Revenu dans mon caveau où je contemple, muet d'effroi, les petits yeux phosphoriques et rusés de mes uniques compagnons, je me suis frappé le front jusqu'à le faire saigner, un jus gluant et poisseux dégoulinant jusqu'à ma bouche. N'est-ce pas assez clair, en effet ? Qu'ai-je besoin de chercher une cohérence dans les écrits de l'insigne Sollers ? N'est-ce d'ailleurs pas l'évidence même que d'affirmer que la prose sollersienne, comme la rose du distique, est sans pourquoi ? Non bien sûr, cela ne me suffit pas, car avec Sollers, Jourde avait donné de ce point une hilarante analyse dans sa Littérature sans estomac, la question est toujours autre que celle qui paraissait avoir été directement abordée, le centre décentré, la vérité (affreux concept inutile) toujours relative, fausse, mensongère, non-vérité bref : simulacre. Sollers, plus habilement glissant qu'une anguille, plus furtif qu'un furet, n'est jamais là où l'attend le sot, la langue tirée dans un comique effort de concentration et de patience douloureuse, l'unique talent de l'écrivain consistant à déjouer le piège, il est vrai grossier, du lecteur qui tenterait d'introduire le venin de la logique dans le corps mou de cet invertébré grisonnant.
Foin des digressions, revenons à nos tristes lurons.
Quel est donc le sujet de l'entretien diligemment proposé par une triade d'imbéciles permanentés à leur père, pardon, leur mère, puisque, comme nous l'apprenons avec ravissement, il s'agit, aussi, en fait : D'ABORD, de lutter contre l'affreux dogme patriarcal qui gangrène la vitalité matriarcale, jubilatoire, de l'Occident, euh non, je m'encastille et debordise, de la multitude sainement égyptologisée ou plutôt égyptifiée, apophisée, ce n'est pas tout à fait la même chose ? Laissons donc parler, une bonne fois pour toutes, la bouche d'ombre éminente, aussi cariée que l'était le dentier sonore et pourri de la vieille mule lacanienne : Philippe Sollers lui-même (ou son masque rieur ?) m'a en effet autorisé à reproduire dans la Zone cette chatoyante mélopée, par lui murmurée humblement afin de faire taire toute ordurière interrogation et étouffer tout couac disharmonieux.

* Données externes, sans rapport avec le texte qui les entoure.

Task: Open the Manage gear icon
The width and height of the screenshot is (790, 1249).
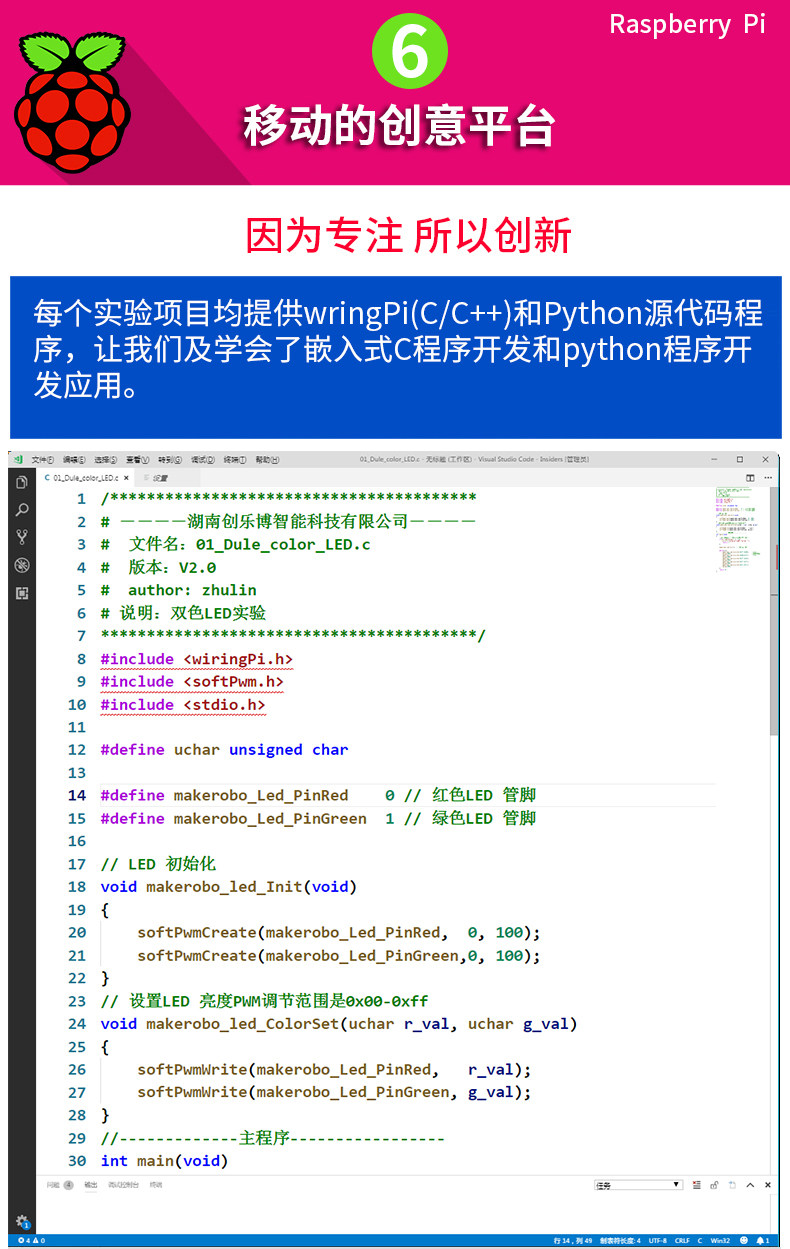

Une précision, d'importance il me semble : la fin du texte correspond, nul ne pourra le nier je crois, à l'acmé de l'effort concentrationnaire (pardon, le mot finit mal tout de même, préférons-lui le complément du nom de concentration), l'éjaculat libératoire ayant visiblement poissé des hectares de Zone, désormais colonisés par d'innombrables fratries de limaces. Ces petites créatures répugnantes étaient pourtant l'une des rares espèces non-chitineuses qui n'avaient point réussi à se répandre sur la terre sauvage et âpre dont je suis le Grand Forestier solitaire. Depuis ma falaise marmoréenne, il me tarde d'assécher ces marais gidiens où pullulent les crapauds, les moustiques et tant d'autres monstres phocomèles qui, la nuit venue, lâchent en de plaintifs répons des envolées de pets sonores.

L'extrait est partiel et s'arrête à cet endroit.